▶ [Source material]:
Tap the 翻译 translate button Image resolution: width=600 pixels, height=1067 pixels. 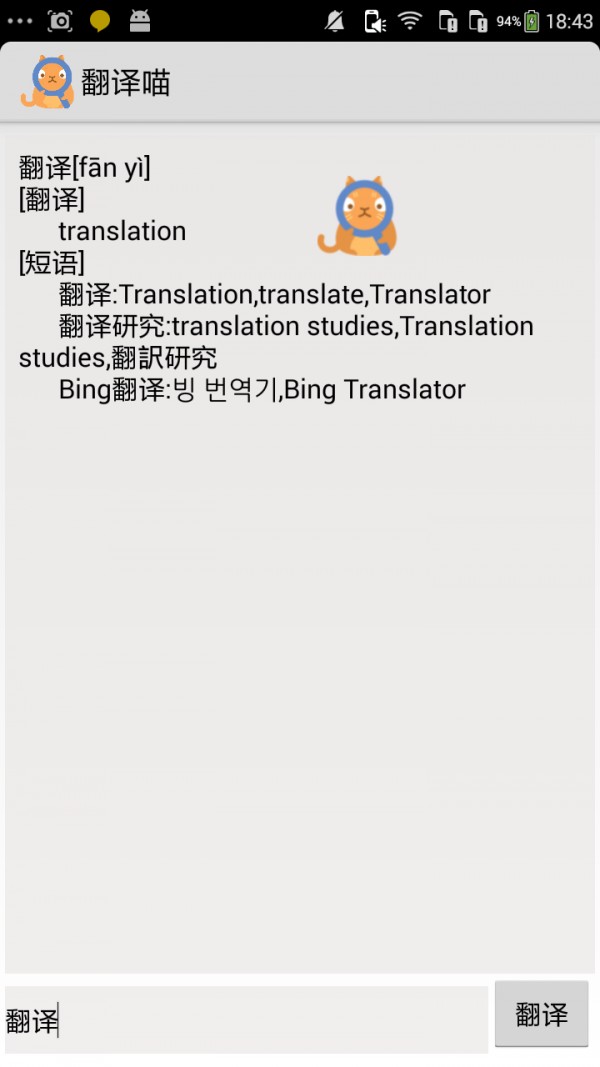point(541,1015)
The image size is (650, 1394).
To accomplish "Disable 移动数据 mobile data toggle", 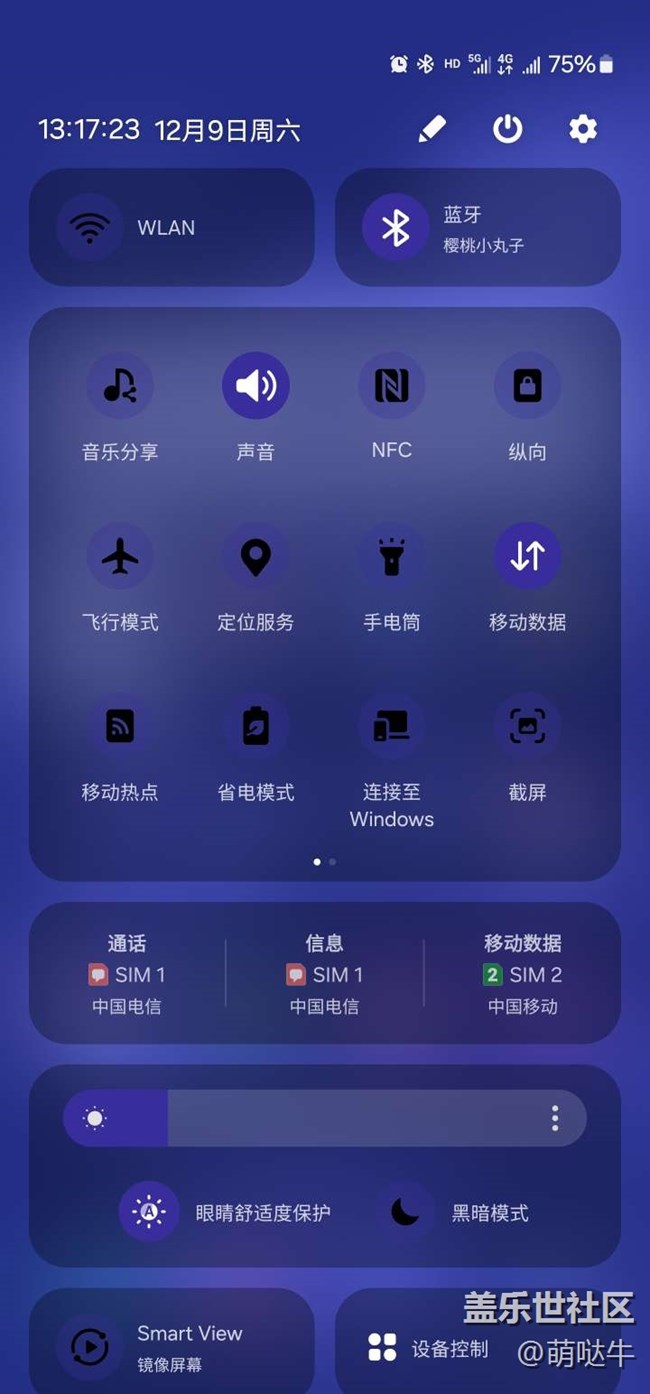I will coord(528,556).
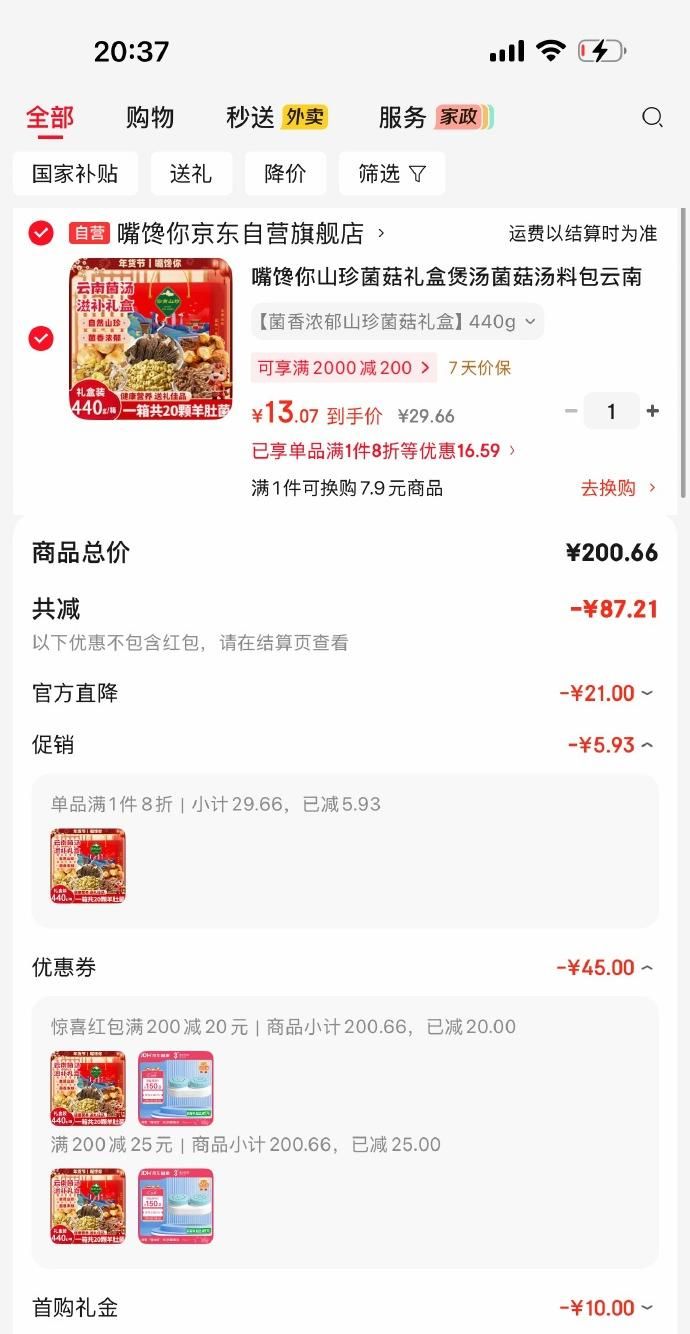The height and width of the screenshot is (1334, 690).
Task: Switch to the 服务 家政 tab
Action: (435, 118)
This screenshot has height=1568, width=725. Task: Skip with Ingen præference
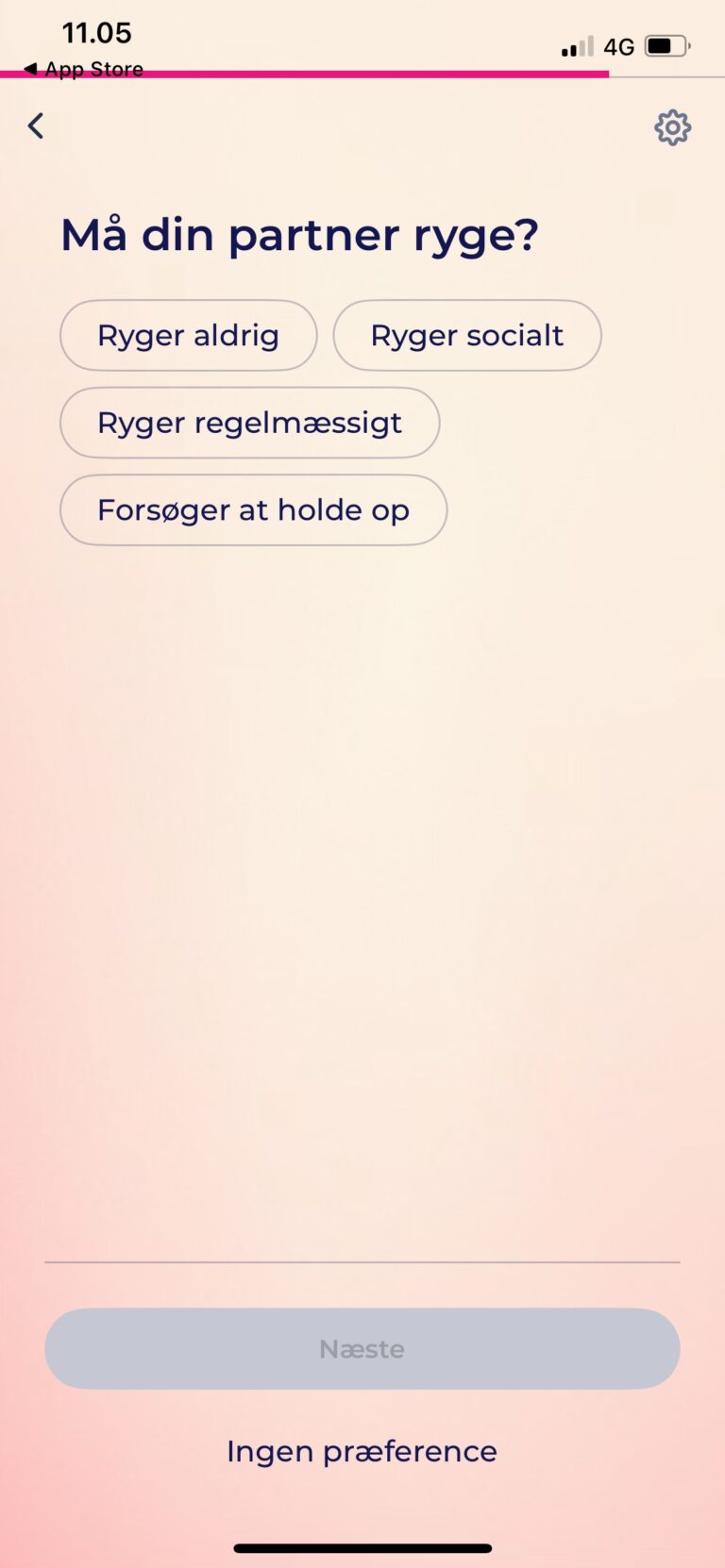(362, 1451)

▶ [Given exercise]:
Could you echo everything from the line containing "This screenshot has" down to the end of the items, word for word and without the pictures?

▶ [Result]:
This screenshot has height=1568, width=725. Task: Skip with Ingen præference
(362, 1451)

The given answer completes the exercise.